Consigna:
Indica si cada afirmación coincide con el texto sobre la escritura a mano, respondiendo sí o no y citando literalmente las palabras del texto que lo deciden.
1. Quien escribe el texto cambió la pluma estilográfica por el bolígrafo.
2. Escribir a mano resulta más rápido que hacerlo con teclado.
3. La informática no es capaz de imitar las notas en los márgenes.

Las desventajas saltan, creo, a la vista. Por un lado el coste de papel y tinta, que aunque no parezca importante demuestra serlo al cabo del tiempo. Cuando el número de hojas y páginas asciende a unos cuantos cientos y el tiempo se alarga hasta varios años se necesitan buenos cuadernos en que se conserve claro lo escrito, cuadernos que no son precisamente baratos y, me temo, en un país como España (en que se considera delito vender cuadernos sin espiral metálica y sin cuadrículas) cada vez más difíciles de encontrar. También nos encontramos con el problema de la tinta, que aunque tiene una solución más sencilla sigue teniendo un alto coste y de hecho un servidor se ha pasado de la pluma estilográfica al humilde bolígrafo, que estando como está el I.V.A en la papelería no es cuestión de rellenar el cartucho cada docena de páginas. Por otro lado tenemos el problema del espacio, y es que una novela redactada a mano ocupa mucho. Y cuando digo mucho no exagero, que entre libretas (yo me muevo al menos con un par), fotocopias, notas, y los propios cuadernos todo ocupa un volumen importante. Tampoco cabe olvidar la velocidad de redacción, que si bien todos estamos acostumbrados a escribir de vez en cuando a mano también hemos perdido la costumbre de redactar grandes cantidades a fuerza de muñeca y somos tremendamente más rápidos haciéndolo a base de tecla.
En cuanto a las ventajas son más sibilinas, pero tan satisfactorias que se imponen sin esfuerzo. Por un lado está el llamado «tacto de la escritura», que no sólo se refiere a la sensación de estar pasando algo directamente de la cabeza de uno al papel y al romanticismo sensorial que conlleva, sino también (aunque para el ojo no entrenado no sea evidente) la manera en que se redactó un párrafo. No es lo mismo una letra sosegada sin tachones que una apretada y nerviosa con correcciones intermitentes. El que ese párrafo escrito pase íntegro a la versión final, se modifique, o directamente se elimine depende no pocas veces de una cosa en apariencia tan trivial como la letra con que está redactado. Tenemos también otro punto muy interesante (en mi opinión el punto clave) y es que todo lo que está escrito se queda escrito, es decir que a menos que se arranque la página, lo que queda tachado sigue quedándose ahí y en el futuro, cuando el manuscrito se pase a limpio, quedan los fragmentos «desechados». Estos, en más ocasiones de las que pueda parecer, vuelven a retomarse, sirven de pie para nuevos fragmentos o aclaraciones o incluso vuelven a incluirse si la continuación de la historia lo permite. En el caso de la redacción informática la tentación de eliminar por completo un fragmento que en ese momento no gusta es tremenda y se hace casi imposible volver a recuperarlo si tiempo después se le encuentra una utilidad. La redacción tradicional a mano permite, igual que con los fragmentos desechados, incluir notas a pie de página o en los márgenes y comentarios sobre las propias frases, cosas, ambas, que la informática imita a la perfección, pero que de nuevo vuelve demasiado tentador borrar en pleno ataque de vanidad artística o en plena crisis de creatividad.

Datos extraídos:
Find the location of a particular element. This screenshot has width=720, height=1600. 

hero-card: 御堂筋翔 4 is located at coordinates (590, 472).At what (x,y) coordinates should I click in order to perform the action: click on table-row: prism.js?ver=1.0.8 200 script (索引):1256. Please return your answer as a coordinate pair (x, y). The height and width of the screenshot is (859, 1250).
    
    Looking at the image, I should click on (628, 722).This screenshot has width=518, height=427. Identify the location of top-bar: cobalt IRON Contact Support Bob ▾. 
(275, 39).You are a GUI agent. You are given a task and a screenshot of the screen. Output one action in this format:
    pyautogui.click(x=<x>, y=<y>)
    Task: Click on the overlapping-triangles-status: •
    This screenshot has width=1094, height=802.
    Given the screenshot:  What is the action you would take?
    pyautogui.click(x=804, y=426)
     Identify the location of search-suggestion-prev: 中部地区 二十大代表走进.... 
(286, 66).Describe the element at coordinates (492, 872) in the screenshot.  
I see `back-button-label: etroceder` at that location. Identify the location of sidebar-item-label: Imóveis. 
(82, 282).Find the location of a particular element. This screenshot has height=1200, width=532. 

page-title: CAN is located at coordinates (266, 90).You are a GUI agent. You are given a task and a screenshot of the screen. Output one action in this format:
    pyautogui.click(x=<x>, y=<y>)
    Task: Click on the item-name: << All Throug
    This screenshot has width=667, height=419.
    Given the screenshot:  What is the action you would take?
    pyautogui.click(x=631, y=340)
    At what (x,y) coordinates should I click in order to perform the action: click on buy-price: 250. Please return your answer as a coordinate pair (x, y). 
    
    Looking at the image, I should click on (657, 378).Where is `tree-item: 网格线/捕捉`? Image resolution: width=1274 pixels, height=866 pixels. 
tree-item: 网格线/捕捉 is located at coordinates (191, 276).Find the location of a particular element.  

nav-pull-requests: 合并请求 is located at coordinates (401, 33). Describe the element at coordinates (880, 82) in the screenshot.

Respuesta:
1. Sí: «un servidor se ha pasado de la pluma estilográfica al humilde bolígrafo».
2. No: «somos tremendamente más rápidos haciéndolo a base de tecla».
3. No: «cosas, ambas, que la informática imita a la perfección».